## BEGIN Excerpted passage

Jedi Academy is this school year's theme for the Religious Exploration classes at my church, the Unitarian Universalist Church of Lexington, KY. I was one of two instructors for the lightsaber practice unit. For these classes, we needed padded lightsabers for the padawans to spar with. Fortunately, building these weapons was easy and inexpensive (only about $4-$5 per lightsaber*), so I have decided to share the process here.
These instructions are based on a design by Frank Sewell and adapted by UU educator Jessica Gray for the Jedi Academy curriculum.
|Colored lightsabers for our Jedi Master instructors.|
You will need the following supplies:
- PVC ratcheting cutter.
- Lengths of 1/2" PVC. (These need to be Schedule 40 PVC so that they can take impacts without breaking.)
- Lengths of 3/4" PVC. (Do not need to be Schedule 40.)
- 3/4" PVC couplings.
- 3/4" and 1/2" end caps.
- 1/2" to 3/4" bushing. (This part allows you to join pipe of different gauges. The inside needs to fit over the end of a 1/2" pipe, while the outside needs to fit into a 3/4" coupling.)
- Sandpaper or sandpaper block. (Relatively fine grit is best.)
- PVC cement.
- Pipe insulation. (Insulation sized for 3/4" metal pipe will fit 1/2" PVC pipe.)
- Metallic duct tape.
- Other colors of duct tape for decorating the handles.
|PVC cut into blades (top) and handles (bottom), plus bushings (in tray), couplings, and end caps.|
Cut the 3/4" PVC into 6"-8" lengths for the handles. 6" is long enough for children, but adults may want a longer handle. (We were able to get twenty 6" handles out of a 10-foot length of pipe, though the last two were more like 5.5" because the pipe wasn't exactly 120" long.)
Cut the 1/2" PVC to the desired blade length. The blade + handle should be no longer than the user's hip-to-floor distance or the weapon will be too long to control easily. Our padawans ranged from kindergarten to middle school age, so we needed a variety of lengths: 30" blades for the oldest kids and the instructors, down to about 18" for the youngest kids.
|Handle (left) and blade (right) subassemblies.|
Lightly sand the last 1" band at one end of the 3/4" PVC handle. Cement that end into the 3/4" coupling, making sure that the PVC is pushed all the way into the socket. Put a 3/4" end cap on the other end of the handle; this joint isn't structural, so doesn't need to be glued.
Lightly sand the 1" band at the end of the 1/2" PVC blade, and cement that end into the 1/2" side of the bushing. Put a 1/2" end cap on the other end. This makes the tip safer by covering the sharp end of the PVC.

## END Excerpted passage

**To be done**
1. According to the lightsaber-building instructions, what should the combined length of blade and handle not exceed?
2. From the lightsaber-building instructions, write out the passage starting at "These instructions are" and ending at "grit is best.)".
The lines that follow are not needed for anything asked here.

## BEGIN Stored data

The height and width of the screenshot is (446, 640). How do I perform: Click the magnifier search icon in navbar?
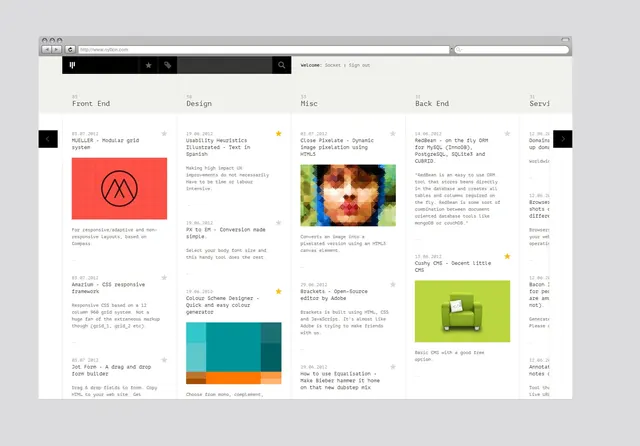point(282,65)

## END Stored data

**Answers by task**
1. The blade plus handle should be no longer than the user's hip-to-floor distance.

2.
These instructions are based on a design by Frank Sewell and adapted by UU educator Jessica Gray for the Jedi Academy curriculum.
|Colored lightsabers for our Jedi Master instructors.|
You will need the following supplies:
- PVC ratcheting cutter.
- Lengths of 1/2" PVC. (These need to be Schedule 40 PVC so that they can take impacts without breaking.)
- Lengths of 3/4" PVC. (Do not need to be Schedule 40.)
- 3/4" PVC couplings.
- 3/4" and 1/2" end caps.
- 1/2" to 3/4" bushing. (This part allows you to join pipe of different gauges. The inside needs to fit over the end of a 1/2" pipe, while the outside needs to fit into a 3/4" coupling.)
- Sandpaper or sandpaper block. (Relatively fine grit is best.)